Psychological Bulletin
- Discipline: Psychology
- Language: English
- Edited by: Stefan G. Hofmann

Publication details
- History: 1904–present
- Publisher: American Psychological Association (United States)
- Frequency: Bimonthly
- Impact factor: 19.8 (2024)

Standard abbreviations
- ISO 4: Psychol. Bull.

Indexing
- CODEN: PSBUAI
- ISSN: 0033-2909
- LCCN: 05019164
- OCLC no.: 1681351

Links
- Journal homepage; Online access;

= Psychological Bulletin =

The Psychological Bulletin is a monthly peer-reviewed academic journal that publishes evaluative and integrative research reviews and interpretations of issues in psychology, including both qualitative (narrative) and/or quantitative (meta-analytic) aspects.

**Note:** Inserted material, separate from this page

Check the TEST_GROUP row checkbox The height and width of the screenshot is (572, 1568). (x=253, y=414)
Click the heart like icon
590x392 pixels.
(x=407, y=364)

The outgoing editor-in-chief is Blair T. Johnson and the incoming one is Stefan G. Hofmann.

== History ==
The journal was established by Johns Hopkins psychologist James Mark Baldwin in 1904, immediately after he had bought out James McKeen Cattell's share of Psychological Review, which the two had established ten years earlier. Baldwin gave the editorship of both journals to John B. Watson, when scandal forced him to resign his position at Johns Hopkins in 1920. Ownership of the Bulletin passed to Howard C. Warren, who eventually donated it to the American Psychological Association, which continues to own it to the present day.

== Abstracting and indexing ==
The journal is abstracted and indexed by MEDLINE/PubMed, the Social Sciences Citation Index, and the Science Citation Index. According to the Journal Citation Reports, the journal has a 2024 impact factor of 19.8.